Brano di riferimento:
------

7 gennaio 2018

Omero, Iliade di Alessandro Baricco - COMMENTO

Alessandro Baricco nel 2004 ha concretizzato il suo lodevole sogno: leggere in pubblico, insieme a nomi noti del panorama culturale e dello spettacolo italiano, il Poema Epico per eccellenza, "l'Iliade" di Omero. Ma come riuscire a portate in porto un'impresa del genere senza impiegare giorni e giorni di lettura orale e non impegnare eccessivamente l'uditorio? Riscrivendo, rimontando e reinterpretando un po' l'antico testo per renderlo più leggero, più spedito e adatto al pubblico/lettori di oggi! 



Inutile parlare in questa sede de "l'Iliade" e del suo valore storico e artistico, di quanto contenga in seno tutti quegli elementi che oggi tanto ci emozionano e avviluppano nei film, nelle serie televisive, nei libri e nei fumetti. Parliamo piuttosto dell'operazione di Alessandro Baricco, focalizzandoci sul suo lavoro. 

Questo autore ha realizzato un qualcosa che personalmente trovo tremendamente interessante, suggestivo e quasi geniale, ovvero rendere alla portata di tutti un testo che, nella sua forma originale in versi e con una traduzione troppo arcaica, potrebbe scoraggiare molti. Non tutto comunque è farina del suo sacco e lo stesso Baricco non si fa problemi a sottolinearlo. Difatti, esso si appoggia sulla traduzione in prosa della grande Maria Grazia Ciani e "rimonta" il tutto a suo modo, ma con sensibilità e acume. Tenendo intatta la fabula e integrando la caduta di Ilio al finale, per completezza narrativa (l'Iliade non si conclude, come si potrebbe erroneamente pensare, con la caduta di Troia e il celebre cavallo di legno originato dalla mente astuta di Odisseo), re-intreccia gli eventi facendoli rivivere attraverso i monologhi dei protagonisti che quella decennale guerra l'hanno combattuta e vissuta sulla propria pelle. Oltre a ciò, un po' come lo sceneggiatore David Benioff con il discusso film "Troy" (2004) del regista Wolfgang Petersen, elimina l'elemento divino e trasforma il tutto in un racconto dell'uomo sull'uomo, "laicizzandolo".

------

Dati disponibili:
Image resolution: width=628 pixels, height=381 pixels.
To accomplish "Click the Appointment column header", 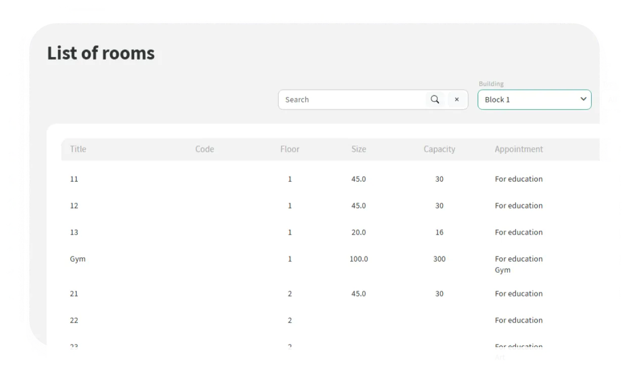I will tap(519, 149).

------

Compiti:
(a) Elenca tutte le forme di intrattenimento in cui, secondo il commento, oggi ritroviamo gli elementi che ci emozionano.
(b) Riporta fedelmente il passo del commento da "Alessandro Baricco nel" a "sul suo lavoro.".

Risposte per compito:
(a) film, serie televisive, libri, fumetti

(b)
Alessandro Baricco nel 2004 ha concretizzato il suo lodevole sogno: leggere in pubblico, insieme a nomi noti del panorama culturale e dello spettacolo italiano, il Poema Epico per eccellenza, "l'Iliade" di Omero. Ma come riuscire a portate in porto un'impresa del genere senza impiegare giorni e giorni di lettura orale e non impegnare eccessivamente l'uditorio? Riscrivendo, rimontando e reinterpretando un po' l'antico testo per renderlo più leggero, più spedito e adatto al pubblico/lettori di oggi! 



Inutile parlare in questa sede de "l'Iliade" e del suo valore storico e artistico, di quanto contenga in seno tutti quegli elementi che oggi tanto ci emozionano e avviluppano nei film, nelle serie televisive, nei libri e nei fumetti. Parliamo piuttosto dell'operazione di Alessandro Baricco, focalizzandoci sul suo lavoro.